From the Departments of Radiology (L.K., A.S., U.S., V.S.K.) and Pathology (V.S.T.), University of Texas Health Science Center at San Antonio, 7703 Floyd Curl Dr, San Antonio, TX 78229; Department of Radiology, University of Texas M. D. Anderson Cancer Center, Houston, Tex (S.R.P.); Department of Molecular Biosciences, University of Texas at Austin, Austin, Tex (S.K.); Department of Radiology, University of Pittsburgh Medical Center, Pittsburgh, Pa (A.D.); and Department of Radiology, University of Texas Health Science Center at Houston, Houston, Tex (A.N.).
Radiographics. 2020 Sep-Oct;40(5):1240-1262. doi: 10.1148/rg.2020200025. Epub 2020 Aug 14.
Pancreatic neuroendocrine neoplasms (panNENs) are heterogeneous neoplasms with neuroendocrine differentiation that show characteristic clinical, histomorphologic, and prognostic features; genetic alterations; and biologic behavior. Up to 10% of panNENs develop in patients with syndromes that predispose them to cancer, such as multiple endocrine neoplasia type 1, von Hippel-Lindau disease, tuberous sclerosis complex, neurofibromatosis type 1, and glucagon cell adenomatosis. PanNENs are classified as either functioning tumors, which manifest early because of clinical symptoms related to increased hormone production, or nonfunctioning tumors, which often manifest late because of mass effect. PanNENs are histopathologically classified as well-differentiated pancreatic neuroendocrine tumors (panNETs) or poorly differentiated pancreatic neuroendocrine carcinomas (panNECs) according to the 2010 World Health Organization (WHO) classification system.

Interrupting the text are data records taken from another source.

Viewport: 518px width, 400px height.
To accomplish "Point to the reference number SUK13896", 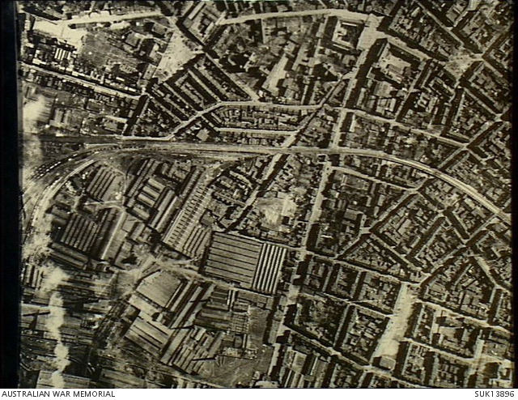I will point(495,394).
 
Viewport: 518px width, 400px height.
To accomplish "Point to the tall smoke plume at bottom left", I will point(57,324).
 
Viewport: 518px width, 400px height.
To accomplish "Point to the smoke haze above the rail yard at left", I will point(36,113).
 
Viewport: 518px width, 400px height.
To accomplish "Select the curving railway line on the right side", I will point(453,178).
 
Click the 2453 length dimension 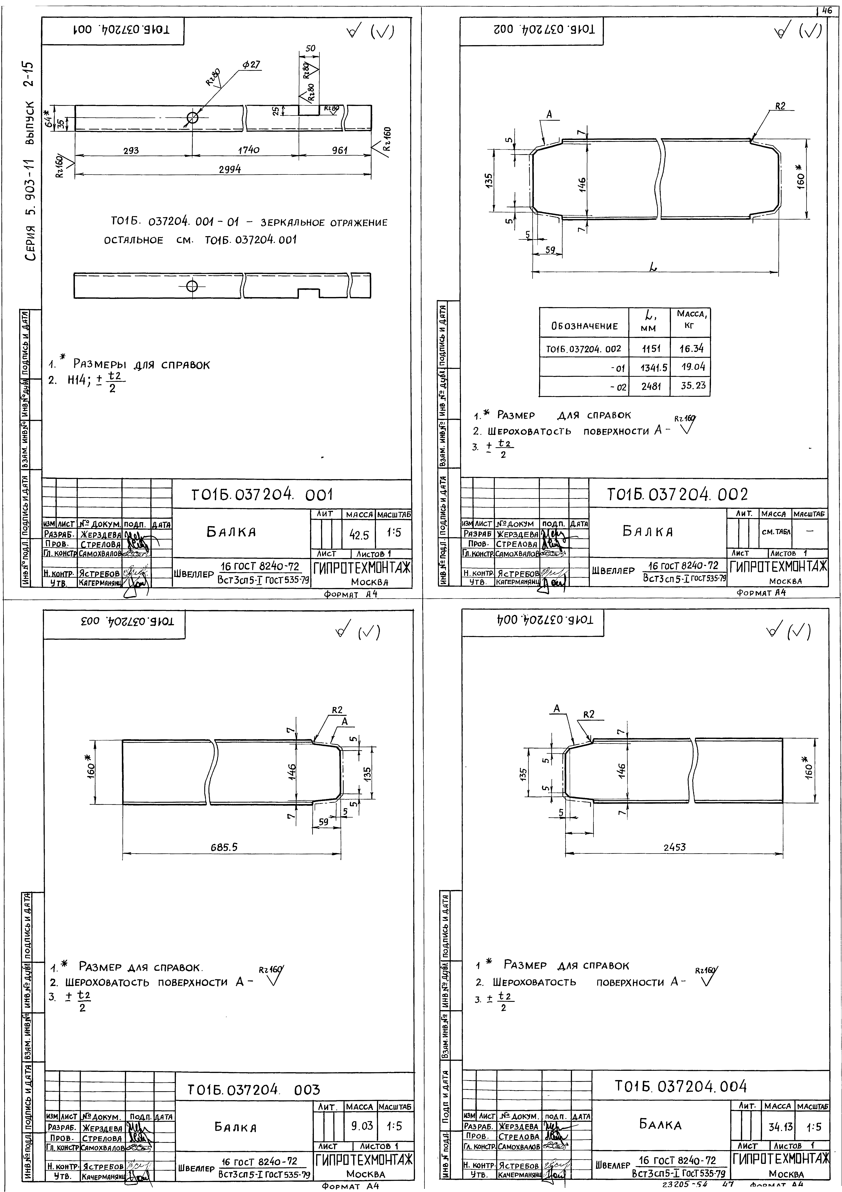(x=674, y=847)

Recent advances in cytogenetics and molecular biology have shown substantial heterogeneity in panNECs, and a new tumor subtype, well-differentiated, high-grade panNET, has been introduced. High-grade panNETs and panNECs are two distinct entities with different pathogenesis, clinical features, imaging findings, treatment options, and prognoses. The 2017 WHO classification system and the eighth edition of the American Joint Committee on Cancer staging system include substantial changes. Multidetector CT, MRI, and endoscopic US help in anatomic localization of the primary tumor, local-regional spread, and metastases. Somatostatin receptor scintigraphy and fluorine 18-fluorodeoxyglucose PET/CT are helpful for functional and metabolic assessment. Knowledge of recent updates in the pathogenesis, classification, and staging of panNENs and familiarity with their imaging findings allow optimal patient treatment. RSNA, 2020.
胰腺神经内分泌肿瘤(panNENs)是具有神经内分泌分化的异质性肿瘤,具有特征性的临床、组织形态学和预后特征;遗传改变;以及生物学行为。多达 10%的 panNENs 发生在有癌症易感性综合征的患者中,如多发性内分泌肿瘤 1 型、希佩尔-林道病、结节性硬化症、神经纤维瘤病 1 型和胰高血糖素细胞瘤腺瘤。panNENs 根据 2010 年世界卫生组织(WHO)分类系统分为功能性肿瘤,由于与激素产生增加相关的临床症状而早期出现,或无功能性肿瘤,由于肿块效应而常晚期出现。根据 2010 年世界卫生组织(WHO)分类系统,panNENs 的组织病理学分为分化良好的胰腺神经内分泌肿瘤(panNETs)或分化差的胰腺神经内分泌癌(panNECs)。细胞遗传学和分子生物学的最新进展表明 panNECs 具有显著的异质性,并引入了一种新的肿瘤亚型,即分化良好、高级别 panNET。高级别 panNET 和 panNEC 是两种不同的实体,具有不同的发病机制、临床特征、影像学表现、治疗选择和预后。2017 年 WHO 分类系统和第八版美国癌症联合委员会分期系统包括重大变化。多排 CT、MRI 和内镜超声有助于原发肿瘤的解剖定位、局部区域扩散和转移。生长抑素受体闪烁显像和氟 18-氟脱氧葡萄糖 PET/CT 有助于功能和代谢评估。了解 panNENs 发病机制、分类和分期的最新进展,并熟悉其影像学表现,可实现最佳的患者治疗。RSNA,2020 年。